Outbreaks of anti-Irish violence in 19th century America were mostly pre-Civil War and in the East. An internet search reveals no such clash in Wyoming. Its “Johnson County War” (1892) between large and small ranchers was about land, not ethnicity.
Deeper research into the composition of the waves of Irish immigration would have improved this novel. First came Ulster Protestants who blended in. Refugees of the 1840s famine were mostly Gaelic-speaking Catholics who didn’t blend as easily. Katie and her community seem of the latter group, yet their clergyman is “Mr. Ford,” not “Father Ford.”

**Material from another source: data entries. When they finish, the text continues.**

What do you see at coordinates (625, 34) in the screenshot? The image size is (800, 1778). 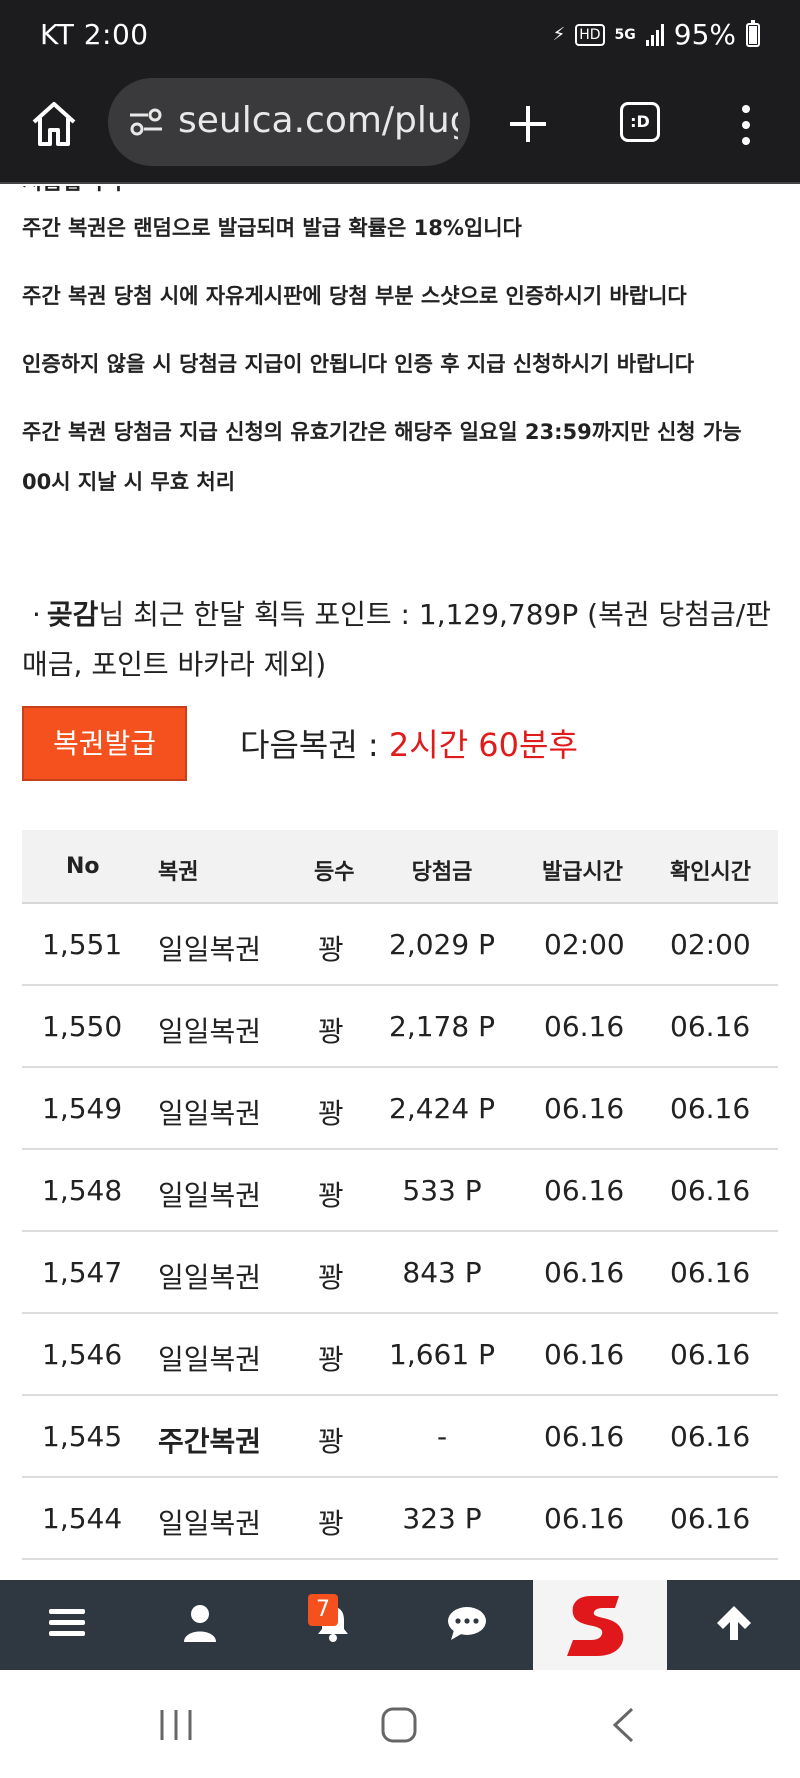 I see `5g-icon: 5G` at bounding box center [625, 34].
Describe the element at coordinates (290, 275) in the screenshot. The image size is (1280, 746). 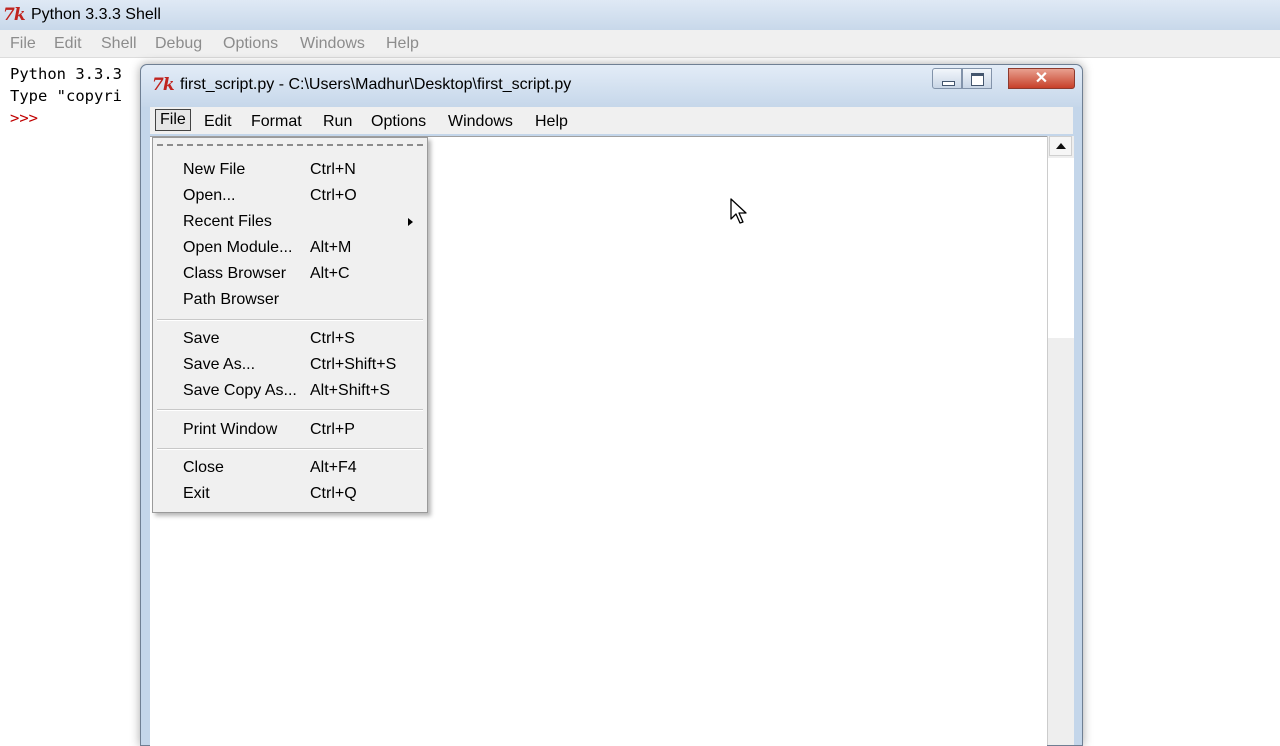
I see `menu-item-class-browser: Class Browser Alt+C` at that location.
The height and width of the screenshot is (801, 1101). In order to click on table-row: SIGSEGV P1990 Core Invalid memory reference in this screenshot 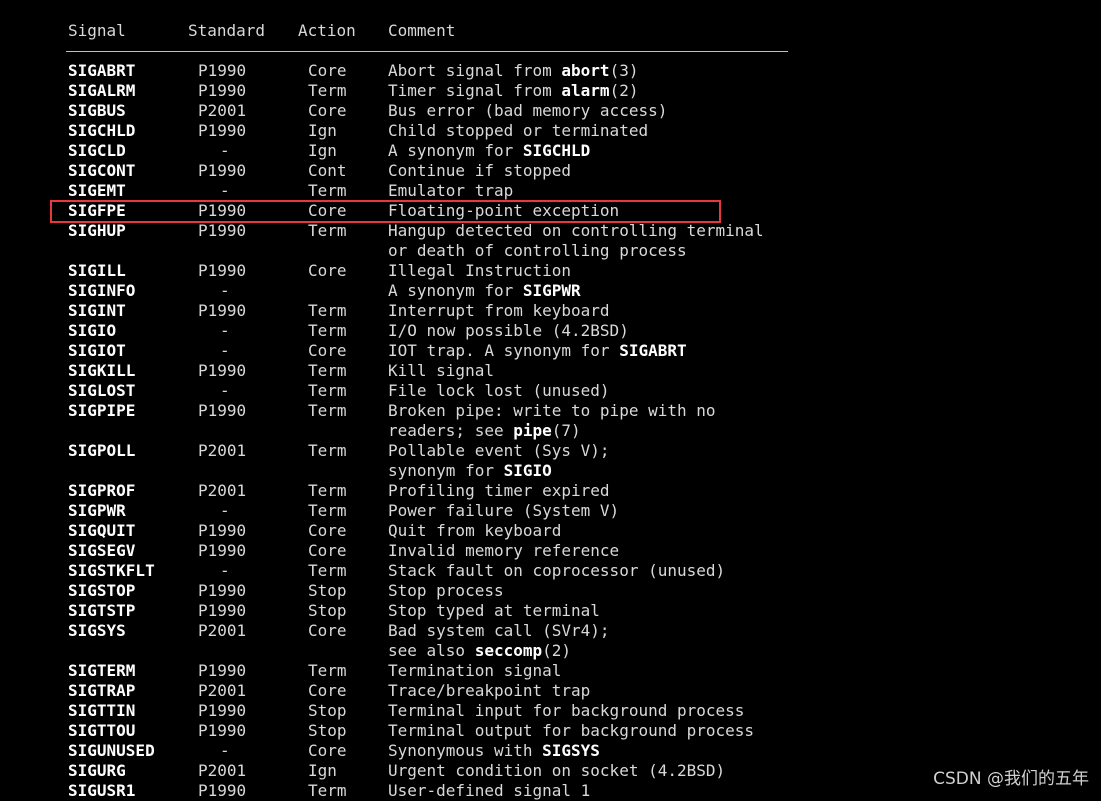, I will do `click(550, 551)`.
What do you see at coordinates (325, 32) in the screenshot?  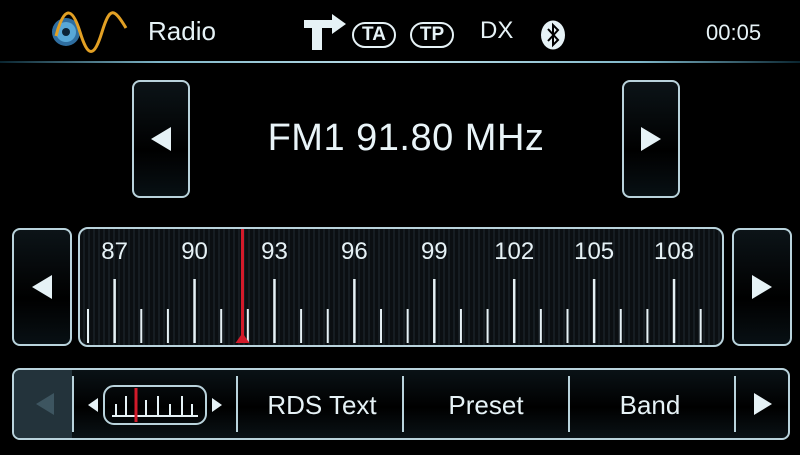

Specific details that lend authenticity, verisimilitude, and life are also lacking in Hope Springs. For instance, what exactly was the medicine Katie bought to heal a battered man? Laudanum? At the ceili, what folksongs were sung, and what food and drink were enjoyed?
The omniscient author, constantly telling us the characters’ thoughts, becomes tiresome. The worst deficit in this historical romance is the lack of erotic tension. Jane Austen’s “proper” novels were not explicit, but subtly conveyed passion through description, setting and metaphor.